Member of the Telangana Legislative Assembly for Wyra
- In office 2014–2018
- Preceded by: Banoth Chandravathi
- Succeeded by: Lavudya Ramulu Nayak

Personal details
- Born: 3 May 1963 Erlapudi, Khammam district, Andhra Pradesh, India
- Died: 27 May 2025 (aged 62) Hyderabad, Telangana, India
- Party: Telangana Rashtra Samithi YSR Congress (until 2014)
- Spouse: Manjula
- Children: Two

= Banoth Madanlal =

Indian politician (1963–2025)

Banoth Madanlal (3 May 1963 – 27 May 2025) was an Indian politician. He represented Wyra constituency in Khammam district. Earlier he was with YSR Congress Party. In 2014, he joined the Telangana Rashtra Samithi (TRS) party.

==Early life==
Madanlal was born on 3 May 1963 in Erlapudi Village, Raghunadhapalem, Khammam to Mansingh. He completed a bachelor of arts degree from Govt S.R & B.G.N.R College, Khammam, affiliated with Osmania University.

==Political career==
Banoth Madan Lal started his political career as Eerlapudi Sarpanch and later as an MPTC member and joined YSR Congress Party. He was a legislator in the Telangana Legislative Assembly from Wyra constituency between 2014 and 2018, as a member of the YSRCP. He defeated his nearest competitor Banoth Balaji and was elected as Member of the Legislative Assembly (MLA) with the highest majority of 59,318 votes. He quit the YSR Congress Party and joined Telangana Rashtra Samithi on 2 September 2014. Earlier he had contested as an Independent and lost. He contested the 2018 Elections in Telangana Rashtra Samithi and lost to Independent Candidate Lavudya Ramulu Nayak.

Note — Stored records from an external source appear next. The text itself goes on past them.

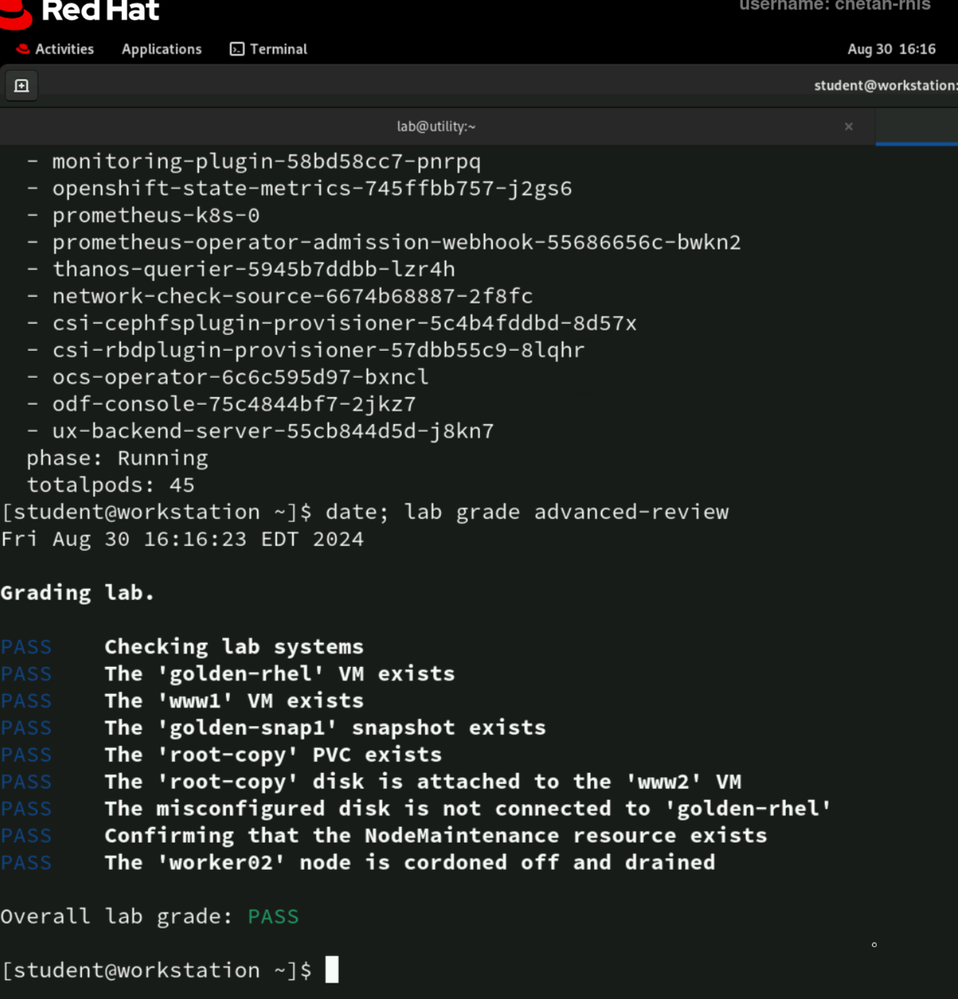
Task: Click the 'prometheus-k8s-0' pod name
Action: pyautogui.click(x=155, y=215)
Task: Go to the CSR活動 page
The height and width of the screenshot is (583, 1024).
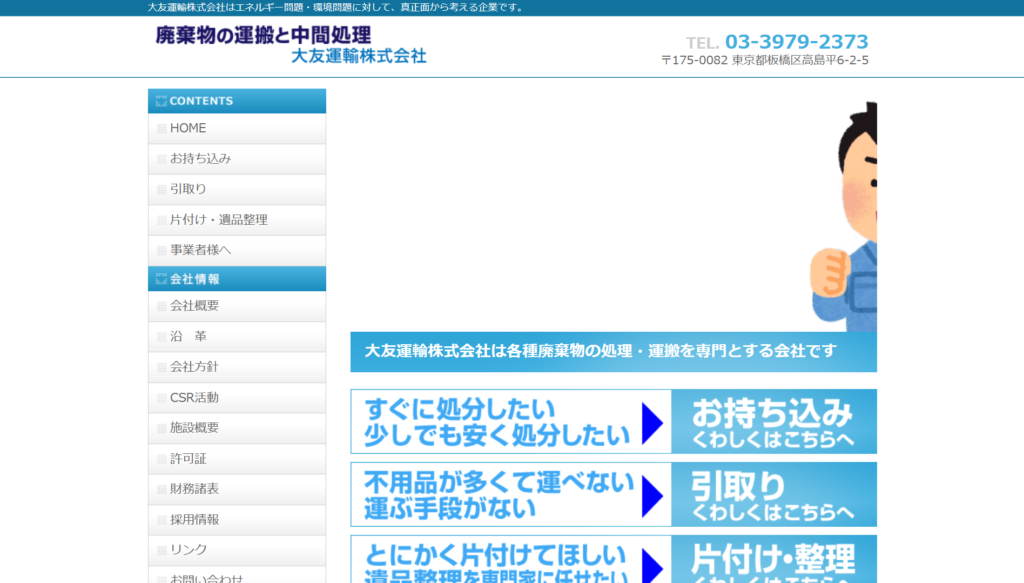Action: click(194, 397)
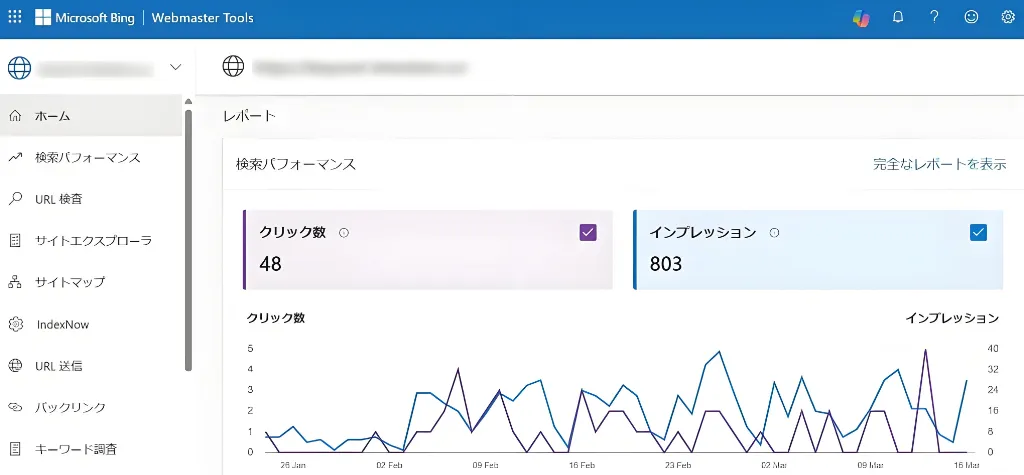The width and height of the screenshot is (1024, 475).
Task: Select ホーム in the sidebar
Action: click(x=52, y=116)
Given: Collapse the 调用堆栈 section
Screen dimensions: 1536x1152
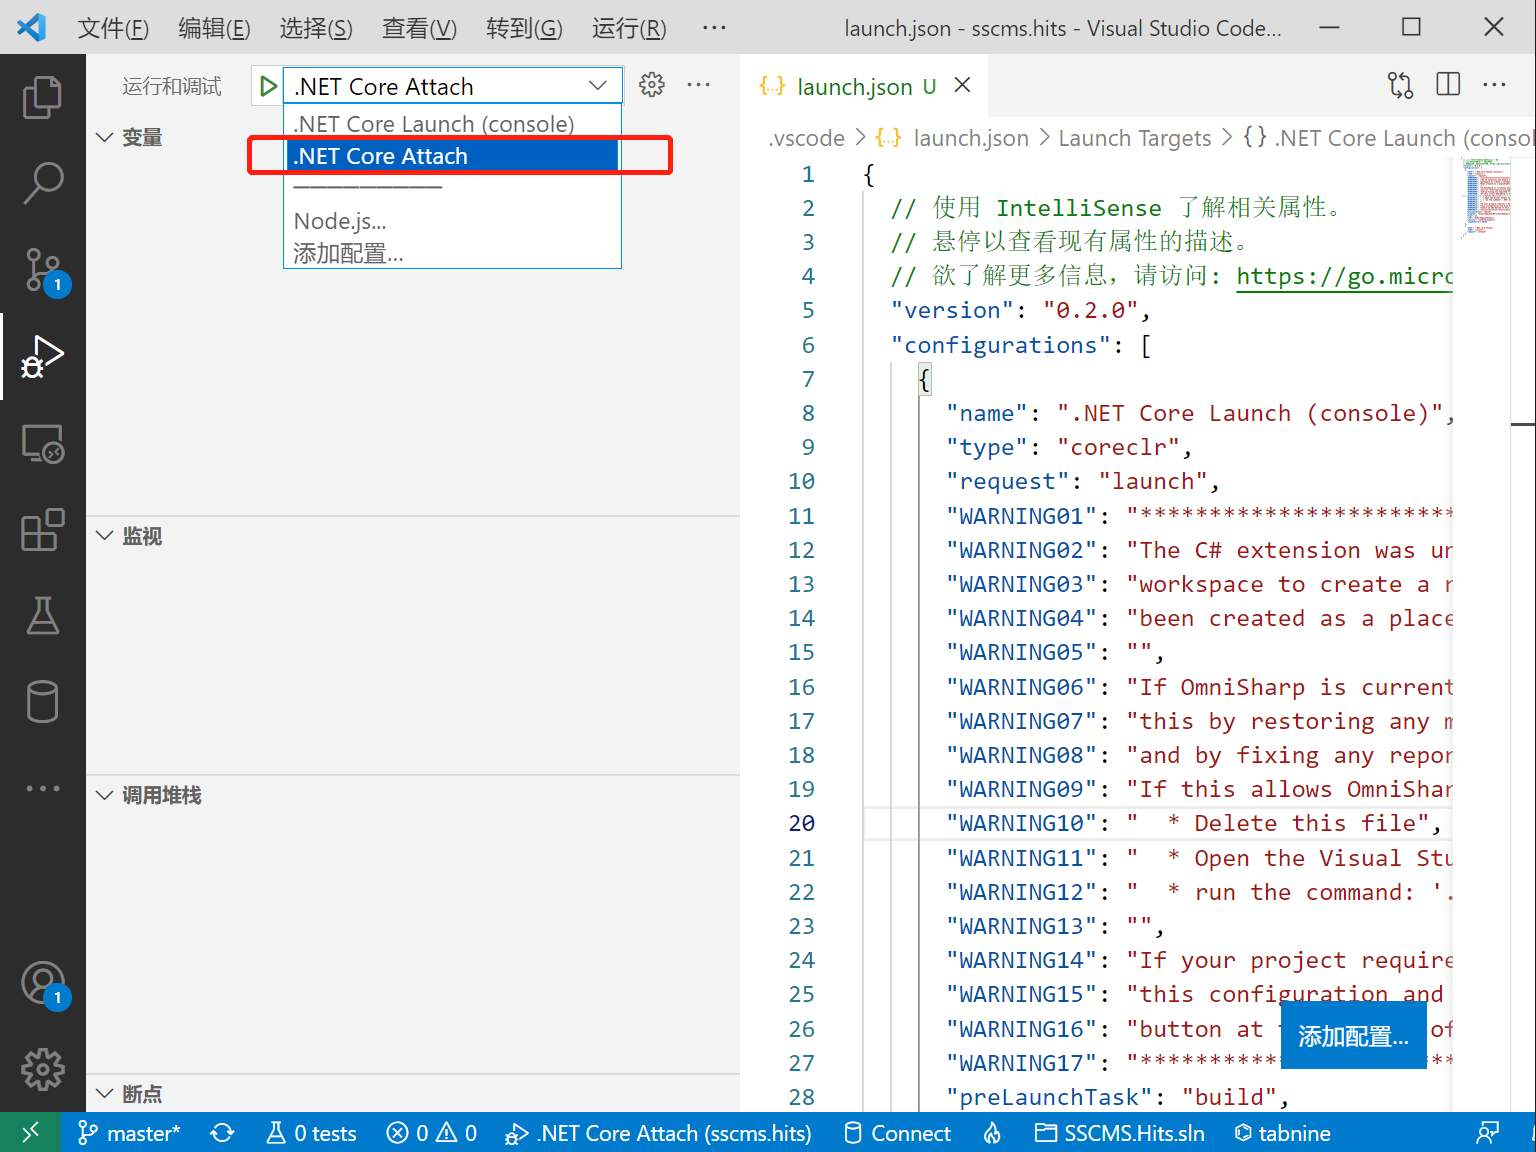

| Year | Constituency | Political Party | Result |
|---|---|---|---|
| 2009 | Wyra | Independent | Lost |
| 2014 | Wyra | YSR Congress Party | Won |
| 2018 | Wyra | Telangana Rashtra Samithi | Lost |
| 2023 | Wyra | Telangana Rashtra Samithi | Lost |

==Personal life and death==
Madanlal was married to Manjula and had two children Mrugenderlal (IAS) and Manisha Laxmi.

Madanlal died of heart disease on 27 May 2025, at the age of 62.